→ **Work to do**
1) From the news excerpt about the Middle East peace plan, quote the part that opens with the words containing "Trump called his" and closes with "for Trump’s proposal.".
2) Answer these from the news excerpt about the Middle East peace plan:
(a) What nickname for Trump's proposal did Abbas use?
(b) Where did Trump present the plan?
(c) How many Israeli settlers do the Palestinians want removed from the areas they seek?
3) Using the news excerpt about the Middle East peace plan, explain why the Palestinians seek all of the West Bank and east Jerusalem.

→ **Document excerpt**

■ ■ ■ ■

Trump called his plan a “win-win” for both Israel and the Palestinians, and Netanyahu called it a “great plan for Israel.”
At a speech in the West Bank, Palestinian President Mahmoud Abbas dismissed the plan as “nonsense.”
“We say 1,000 no’s to the Deal of the Century,” Abbas said, using a nickname for Trump’s proposal.
“We will not kneel and we will not surrender,” he said, adding that the Palestinians would resist the plan through “peaceful, popular means.”
With Netanyahu standing beside him, Trump presented the plan at a White House ceremony filled with other Israeli officials and allies, including evangelical Christian leaders and wealthy Republican donors but no Palestinian representatives.
The Palestinians seek all of the West Bank and east Jerusalem — areas captured by Israel in the 1967 Mideast war — for an independent state and the removal of more than 700,000 Israeli settlers from these areas.

■ ■ ■ ■

→ **Information shown**

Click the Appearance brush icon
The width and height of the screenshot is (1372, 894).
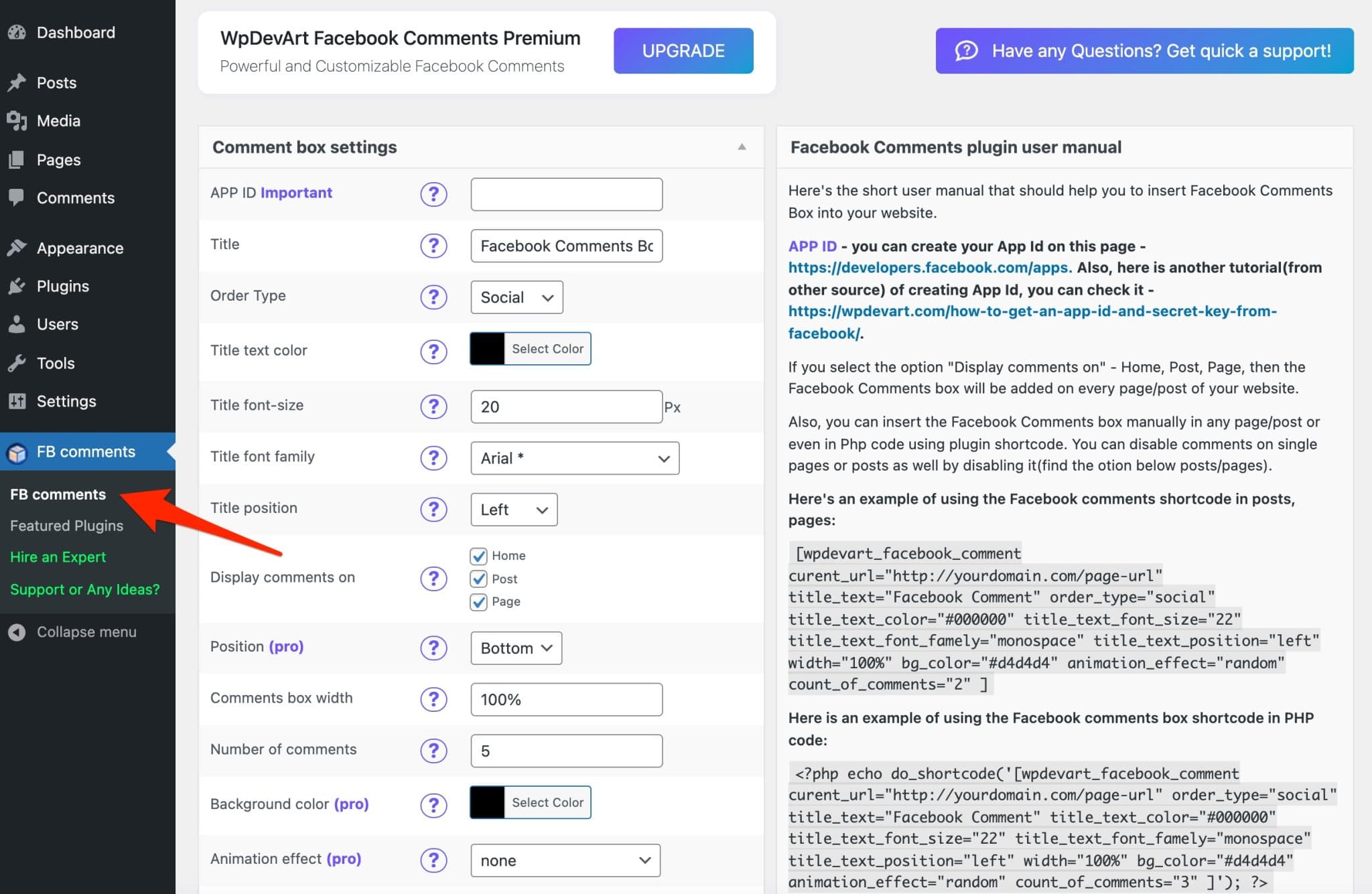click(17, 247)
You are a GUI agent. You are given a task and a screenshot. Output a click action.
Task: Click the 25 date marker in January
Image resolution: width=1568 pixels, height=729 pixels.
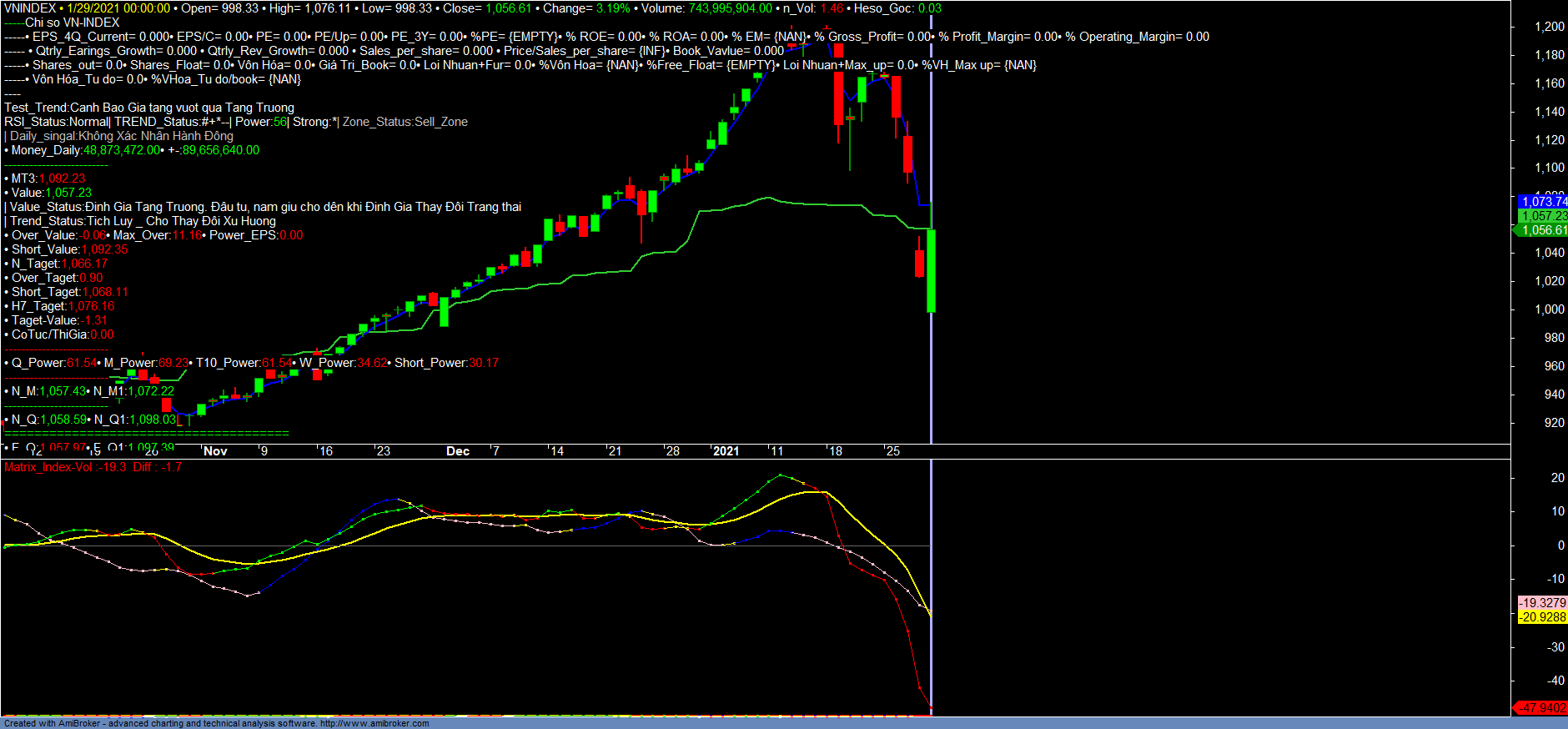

■ ■ ■ ■

→ **Exercise responses**
1)
Trump called his plan a “win-win” for both Israel and the Palestinians, and Netanyahu called it a “great plan for Israel.”
At a speech in the West Bank, Palestinian President Mahmoud Abbas dismissed the plan as “nonsense.”
“We say 1,000 no’s to the Deal of the Century,” Abbas said, using a nickname for Trump’s proposal.

2)
(a) The "Deal of the Century."
(b) At a White House ceremony.
(c) More than 700,000.

3) The Palestinians want these areas, which Israel captured in the 1967 Mideast war, for an independent state.